Mutations in the LDLR gene are numerous and frequently recurrent but, conversely, rarely sporadic. These observations reveal not only the high mutability at one time of this gene, but also that these mutations were probably selected through time. It can be postulated that a hypercholesterolemic mutation could have given a selective advantage to carriers and may be a member of the pool of alleles that constitute the «”thrifty genotype” (Neel at al. 1998).

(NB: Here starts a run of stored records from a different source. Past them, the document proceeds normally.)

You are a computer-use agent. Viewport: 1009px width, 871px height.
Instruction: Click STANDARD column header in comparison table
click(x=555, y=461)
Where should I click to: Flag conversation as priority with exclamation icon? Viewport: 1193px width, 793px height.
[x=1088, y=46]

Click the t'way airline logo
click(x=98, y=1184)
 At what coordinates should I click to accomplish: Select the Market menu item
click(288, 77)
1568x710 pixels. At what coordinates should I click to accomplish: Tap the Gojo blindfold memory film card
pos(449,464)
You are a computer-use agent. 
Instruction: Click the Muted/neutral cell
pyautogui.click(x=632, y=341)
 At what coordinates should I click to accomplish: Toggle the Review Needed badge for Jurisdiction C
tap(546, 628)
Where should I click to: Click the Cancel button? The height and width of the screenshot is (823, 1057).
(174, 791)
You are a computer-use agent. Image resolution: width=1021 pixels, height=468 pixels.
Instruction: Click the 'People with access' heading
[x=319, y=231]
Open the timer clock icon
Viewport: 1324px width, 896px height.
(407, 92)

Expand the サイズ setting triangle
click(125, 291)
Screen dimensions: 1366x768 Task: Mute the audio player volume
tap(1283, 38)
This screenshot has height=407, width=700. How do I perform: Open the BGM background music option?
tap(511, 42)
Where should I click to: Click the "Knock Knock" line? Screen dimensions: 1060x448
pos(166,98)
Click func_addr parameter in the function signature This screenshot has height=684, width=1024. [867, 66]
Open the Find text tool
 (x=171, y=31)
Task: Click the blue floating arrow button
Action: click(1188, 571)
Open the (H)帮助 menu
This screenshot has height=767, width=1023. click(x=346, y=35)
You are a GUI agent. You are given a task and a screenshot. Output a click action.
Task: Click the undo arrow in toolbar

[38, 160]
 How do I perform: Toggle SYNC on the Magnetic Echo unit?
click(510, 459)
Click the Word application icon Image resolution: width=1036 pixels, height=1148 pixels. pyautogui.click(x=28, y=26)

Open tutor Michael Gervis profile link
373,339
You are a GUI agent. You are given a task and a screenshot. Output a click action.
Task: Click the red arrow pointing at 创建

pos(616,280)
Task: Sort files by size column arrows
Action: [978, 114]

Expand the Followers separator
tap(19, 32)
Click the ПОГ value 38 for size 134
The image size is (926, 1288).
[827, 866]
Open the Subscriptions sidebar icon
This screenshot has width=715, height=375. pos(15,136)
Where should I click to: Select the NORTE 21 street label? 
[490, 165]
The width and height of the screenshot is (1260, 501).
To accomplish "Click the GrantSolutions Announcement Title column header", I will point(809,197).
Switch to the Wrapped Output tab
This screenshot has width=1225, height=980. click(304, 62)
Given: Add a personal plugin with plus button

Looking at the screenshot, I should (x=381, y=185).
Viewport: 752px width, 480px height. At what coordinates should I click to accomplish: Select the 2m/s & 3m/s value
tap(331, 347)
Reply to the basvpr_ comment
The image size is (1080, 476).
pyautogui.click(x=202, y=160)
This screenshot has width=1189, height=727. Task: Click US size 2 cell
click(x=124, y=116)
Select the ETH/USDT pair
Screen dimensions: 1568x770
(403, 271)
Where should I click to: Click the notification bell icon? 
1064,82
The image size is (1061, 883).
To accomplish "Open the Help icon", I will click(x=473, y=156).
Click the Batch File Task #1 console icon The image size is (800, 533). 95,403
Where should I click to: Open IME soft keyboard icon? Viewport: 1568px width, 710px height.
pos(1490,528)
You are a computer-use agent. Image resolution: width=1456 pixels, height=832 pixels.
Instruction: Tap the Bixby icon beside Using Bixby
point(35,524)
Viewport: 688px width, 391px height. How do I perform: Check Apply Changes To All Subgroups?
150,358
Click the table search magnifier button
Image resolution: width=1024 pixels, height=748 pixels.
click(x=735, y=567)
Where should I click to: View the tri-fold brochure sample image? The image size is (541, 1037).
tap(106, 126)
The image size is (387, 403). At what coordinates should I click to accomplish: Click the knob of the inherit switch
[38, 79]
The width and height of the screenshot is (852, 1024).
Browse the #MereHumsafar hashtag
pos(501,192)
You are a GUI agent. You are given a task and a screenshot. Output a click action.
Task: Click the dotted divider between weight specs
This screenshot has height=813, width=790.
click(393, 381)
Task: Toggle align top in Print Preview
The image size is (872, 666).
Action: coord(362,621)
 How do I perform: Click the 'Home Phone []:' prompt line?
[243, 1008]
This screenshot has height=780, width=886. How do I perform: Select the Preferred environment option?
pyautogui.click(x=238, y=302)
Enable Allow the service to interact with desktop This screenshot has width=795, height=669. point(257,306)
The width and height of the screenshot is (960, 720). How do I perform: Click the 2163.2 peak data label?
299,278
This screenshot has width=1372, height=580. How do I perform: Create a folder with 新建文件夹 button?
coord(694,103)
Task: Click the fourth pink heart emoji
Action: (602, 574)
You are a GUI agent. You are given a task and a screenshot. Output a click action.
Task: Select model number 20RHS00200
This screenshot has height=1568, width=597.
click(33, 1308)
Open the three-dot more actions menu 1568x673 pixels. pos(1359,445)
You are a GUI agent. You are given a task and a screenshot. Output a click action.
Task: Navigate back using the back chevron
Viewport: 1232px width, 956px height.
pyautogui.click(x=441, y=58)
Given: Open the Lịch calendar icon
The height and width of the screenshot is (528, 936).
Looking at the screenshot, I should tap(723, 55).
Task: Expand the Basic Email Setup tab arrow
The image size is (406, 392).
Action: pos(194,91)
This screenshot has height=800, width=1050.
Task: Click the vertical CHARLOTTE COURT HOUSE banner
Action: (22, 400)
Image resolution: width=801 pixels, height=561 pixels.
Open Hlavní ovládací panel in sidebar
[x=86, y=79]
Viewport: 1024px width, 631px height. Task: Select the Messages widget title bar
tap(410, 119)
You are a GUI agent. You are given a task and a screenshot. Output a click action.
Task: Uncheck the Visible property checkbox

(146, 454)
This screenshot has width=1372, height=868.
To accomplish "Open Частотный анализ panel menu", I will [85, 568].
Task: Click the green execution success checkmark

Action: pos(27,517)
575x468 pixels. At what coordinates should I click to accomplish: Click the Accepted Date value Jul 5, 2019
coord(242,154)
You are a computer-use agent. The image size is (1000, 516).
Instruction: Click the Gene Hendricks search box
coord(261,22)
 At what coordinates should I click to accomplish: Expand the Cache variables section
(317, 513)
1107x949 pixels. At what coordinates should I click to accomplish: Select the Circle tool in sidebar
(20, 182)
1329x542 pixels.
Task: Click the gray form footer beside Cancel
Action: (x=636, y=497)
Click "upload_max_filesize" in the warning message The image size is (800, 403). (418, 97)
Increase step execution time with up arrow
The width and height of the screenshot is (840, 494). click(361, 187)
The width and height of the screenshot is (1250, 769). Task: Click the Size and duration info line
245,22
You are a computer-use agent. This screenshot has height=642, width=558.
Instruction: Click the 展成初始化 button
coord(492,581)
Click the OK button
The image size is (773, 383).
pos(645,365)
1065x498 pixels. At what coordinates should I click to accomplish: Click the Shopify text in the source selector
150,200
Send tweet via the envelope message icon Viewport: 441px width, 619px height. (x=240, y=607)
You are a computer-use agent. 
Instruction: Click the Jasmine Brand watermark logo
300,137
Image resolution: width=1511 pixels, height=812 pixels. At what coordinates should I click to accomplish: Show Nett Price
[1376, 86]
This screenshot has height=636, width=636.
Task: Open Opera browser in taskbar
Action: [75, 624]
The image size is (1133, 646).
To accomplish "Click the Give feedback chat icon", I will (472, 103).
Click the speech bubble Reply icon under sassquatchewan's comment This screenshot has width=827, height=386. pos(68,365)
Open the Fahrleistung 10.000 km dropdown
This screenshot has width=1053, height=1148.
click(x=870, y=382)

The thrifty genotype hypothesis suggested that, in the early years of life, the hypercholesterolemic genotype was thrifty in the sense of being exceptionally efficient in the utilisation of food. It would thereby confer a survival advantage during times of food shortage. However, in contemporary societies, as food is usually available in unlimited amounts, the thrifty genotype no longer provides a survival advantage but instead renders its owners more susceptible to hypercholesterolemia.